QualNetは、開発当初から並列シミュレーションを実現するために設計されています。 従来のシーケンシャルなシミュレータを並列に実行して結果を合わせることは並列処理とは言えません。 このような並列化は、様々な問題を抱え、性能的にも劣ると思われます。
QualNetのカーネルとAPI構造は、並列処理モデルのカスタマイズを容易に開発できるように入念に設計されています。
開発に際し、並列シミュレーションアルゴリズムに関する大規模な研究を行いました。 その結果として、(革新的でない)従来のアルゴリズムがネットワークシミュレーションに最も適していると判断し、これを採用しています。
並列処理アーキテクチャに関して、ワークステーションクラスタ、分散メモリアーキテクチャ、共有メモリアーキテクチャ、スーパーコンピュータなど更なる研究を重ねました。 QualNetは高速処理を実現するために共有メモリ上で実装されています。
グラフは、QualNetによる1万ノードのシミュレーション結果です。グラフが示すように、ノード数に対するシミュレーション時間の線形は、滑らかでほとんどリニアです。つまり、スケーラブルと言えます。
QualNetのGUIツールにより、プログラミング不要でシミュレーション評価を行う事ができます。使い慣れたユーザや大量のパターンを検証するためには、CUI(Command Line UI)により効率的な作業が行えるでしょう。
~直感的なGUIによるシミュレーションシナリオ作成~
アーキテクト‐デザインモードは、マウス操作によりビジュアルにシミュレーションシナリオを作成するツールです。
ネットワークノードの地理的な距離関係や物理的な接続など、さまざまなパラメータを設定します。 それぞれのノードについて、ネットワーク層のプロトコルとトラフィックの特性を定義します。
アーキテクト‐デザインモードで設定したシナリオは、コンフィグレーションファイルに保存されます。 コンフィグレーションファイルを編集することで、大量のノードやトラフィックなどの作成・編集が容易になります。
~シミュレーションの実行過程をグラフィカルに表示~
アーキテクト‐ビジュアライズモードはシミュレーションをしながら、その実行経過をグラフィカルに表示するツールです。
シミュレーション中のネットワークに流れるトラフィックをダイナミックに観察します。 高性能なサーバ上でシミュレーションをバッチモードで実行し、後で保存した結果をアニメーション表示することができます。

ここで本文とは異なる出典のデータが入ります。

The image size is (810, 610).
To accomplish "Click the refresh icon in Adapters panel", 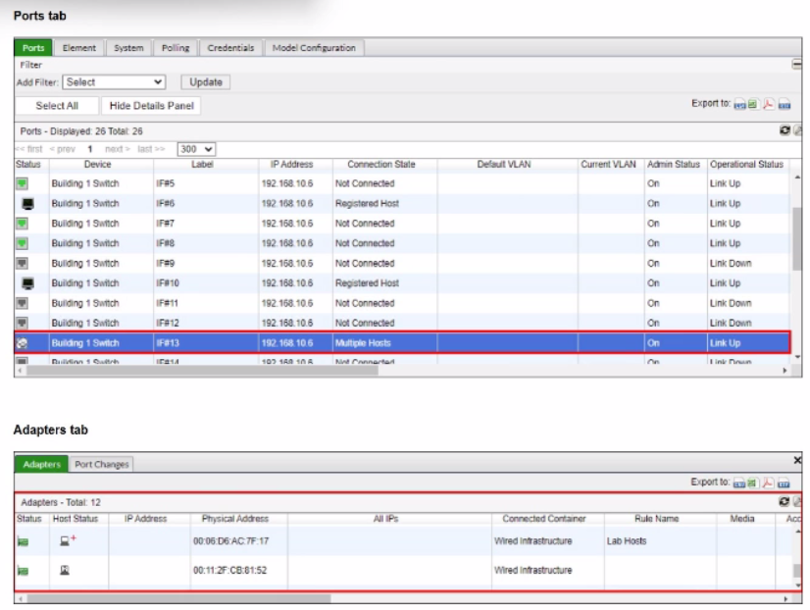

また、アーキテクトはデザインモード、ビジュアライズモードともに、従来の2次元表示に加えて3次元表示も可能となりました。 飛行機や衛星を含む立体的なネットワークモデルを効果的にアニメーションで表示します。
~シミュレーション結果を様々なメトリクスで評価~
アナライザは様々な統計情報をグラフ表示するツールです。
予め用意された数百種類にも上るメトリクスの中から必要なものを選択して表示します。また、プロトコルデザイナで作成したオリジナルの統計情報を表示できます。 全ての統計情報がファイルにエクスポートできるので、オリジナルなレポートを作成できます。
~シミュレーション中の送受信パケットをビジュアルに追跡~
パケットトレーサは、QualNetシミュレータが収集したパケットデータをビジュアルに表示するツールです。
プロトコルスタックの各レイヤを行き来して、ネットワークに流れるパケットの一つ一つの生成から消滅までを追跡し、その内容を表示します。
米国CA州 Scalable Network Technologies, Inc. - SNT社は、カリフォルニア大学ロスアンゼルス校(UCLA)の並列計算研究所が米国国防総省高等研究計画局(DARPA)から資金提供を受けたプロジェクトとして、 移動通信用シミュレーションライブラリ「GloMoSim」(Global Mobile Information Systems Simulation Library)ならびに 並列シミュレーション環境「PARSEC」 (Parallel Simulation Environment for Complex Systems)を1997 年から2000 年にかけて開発しました。 SNT社は、この開発を指揮していたDr.Rajib Bagrodiaにより設立され、「QualNet」をはじめ、ネットワークエミュレータ「EXata」などの商用開発および販売を行っています。
QualNetは、米国国防総省やNASA、Boeingなどの航空宇宙や防衛産業をはじめ、世界30カ国以上、1000校以上の大学(※)で既に採用されており、研究者の間では今や最もスタンダードなネットワークシミュレータとなっています。
※日本でも100を超える大学・研究室でお使いいただいています。
構造計画研究所では、日本国内でのSNT社製品の販売ならびにサポート、コンサルティングや各種サービスを提供しています。